What to do
Look through the data and write out every line with the word "will" in it.

Data entries

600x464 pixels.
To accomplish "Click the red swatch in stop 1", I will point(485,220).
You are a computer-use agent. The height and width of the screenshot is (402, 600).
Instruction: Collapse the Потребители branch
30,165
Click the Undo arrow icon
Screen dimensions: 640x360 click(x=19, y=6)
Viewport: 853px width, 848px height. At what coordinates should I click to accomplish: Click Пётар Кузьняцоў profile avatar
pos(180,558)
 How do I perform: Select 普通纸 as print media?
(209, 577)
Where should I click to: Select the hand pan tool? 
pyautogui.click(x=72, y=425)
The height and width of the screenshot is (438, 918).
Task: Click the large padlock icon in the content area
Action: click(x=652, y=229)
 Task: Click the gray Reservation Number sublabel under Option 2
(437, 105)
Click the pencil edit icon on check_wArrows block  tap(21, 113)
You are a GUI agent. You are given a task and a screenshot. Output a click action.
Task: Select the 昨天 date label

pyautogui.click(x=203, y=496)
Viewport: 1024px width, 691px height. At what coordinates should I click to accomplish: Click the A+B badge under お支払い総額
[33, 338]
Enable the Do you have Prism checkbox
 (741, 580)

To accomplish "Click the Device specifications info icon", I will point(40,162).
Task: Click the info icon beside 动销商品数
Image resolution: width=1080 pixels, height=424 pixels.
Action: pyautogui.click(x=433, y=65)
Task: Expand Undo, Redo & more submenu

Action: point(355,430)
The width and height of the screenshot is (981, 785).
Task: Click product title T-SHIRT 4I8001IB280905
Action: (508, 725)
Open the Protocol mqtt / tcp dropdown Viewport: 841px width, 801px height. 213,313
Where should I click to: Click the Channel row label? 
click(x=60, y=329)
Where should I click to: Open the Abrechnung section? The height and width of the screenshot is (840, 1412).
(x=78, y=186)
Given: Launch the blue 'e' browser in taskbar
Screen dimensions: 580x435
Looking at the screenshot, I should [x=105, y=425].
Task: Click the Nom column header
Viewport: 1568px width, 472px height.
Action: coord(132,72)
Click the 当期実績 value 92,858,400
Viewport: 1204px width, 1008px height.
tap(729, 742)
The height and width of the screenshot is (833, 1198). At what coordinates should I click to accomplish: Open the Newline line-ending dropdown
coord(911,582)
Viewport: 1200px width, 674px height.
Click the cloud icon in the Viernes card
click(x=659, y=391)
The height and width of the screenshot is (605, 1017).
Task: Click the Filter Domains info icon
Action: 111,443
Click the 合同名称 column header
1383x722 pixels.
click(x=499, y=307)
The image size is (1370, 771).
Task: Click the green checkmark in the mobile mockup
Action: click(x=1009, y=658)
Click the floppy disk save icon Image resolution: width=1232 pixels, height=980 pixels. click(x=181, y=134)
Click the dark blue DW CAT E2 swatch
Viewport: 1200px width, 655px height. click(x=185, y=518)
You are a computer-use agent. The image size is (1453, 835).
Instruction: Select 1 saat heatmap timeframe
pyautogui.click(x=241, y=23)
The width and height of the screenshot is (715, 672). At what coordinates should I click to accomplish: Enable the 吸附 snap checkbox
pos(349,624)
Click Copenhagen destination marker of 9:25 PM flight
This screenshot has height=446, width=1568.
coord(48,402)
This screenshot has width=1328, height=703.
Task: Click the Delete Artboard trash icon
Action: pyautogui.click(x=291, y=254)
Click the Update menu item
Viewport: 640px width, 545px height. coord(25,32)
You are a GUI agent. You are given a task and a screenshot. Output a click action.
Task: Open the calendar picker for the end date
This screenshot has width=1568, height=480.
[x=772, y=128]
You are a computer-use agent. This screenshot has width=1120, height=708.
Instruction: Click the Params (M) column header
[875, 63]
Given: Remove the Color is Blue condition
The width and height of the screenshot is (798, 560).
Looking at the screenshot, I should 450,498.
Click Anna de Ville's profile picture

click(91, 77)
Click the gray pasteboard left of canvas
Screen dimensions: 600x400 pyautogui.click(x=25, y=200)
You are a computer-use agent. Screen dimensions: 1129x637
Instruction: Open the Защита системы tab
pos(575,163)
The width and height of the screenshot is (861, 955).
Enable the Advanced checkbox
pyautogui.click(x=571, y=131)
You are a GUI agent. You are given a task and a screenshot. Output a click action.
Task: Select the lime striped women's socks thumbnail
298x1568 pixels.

Answer for the task
To accomplish "Click the red swatch in stop 1", I will point(485,220).
To accomplish "Click the Device specifications info icon", I will point(40,162).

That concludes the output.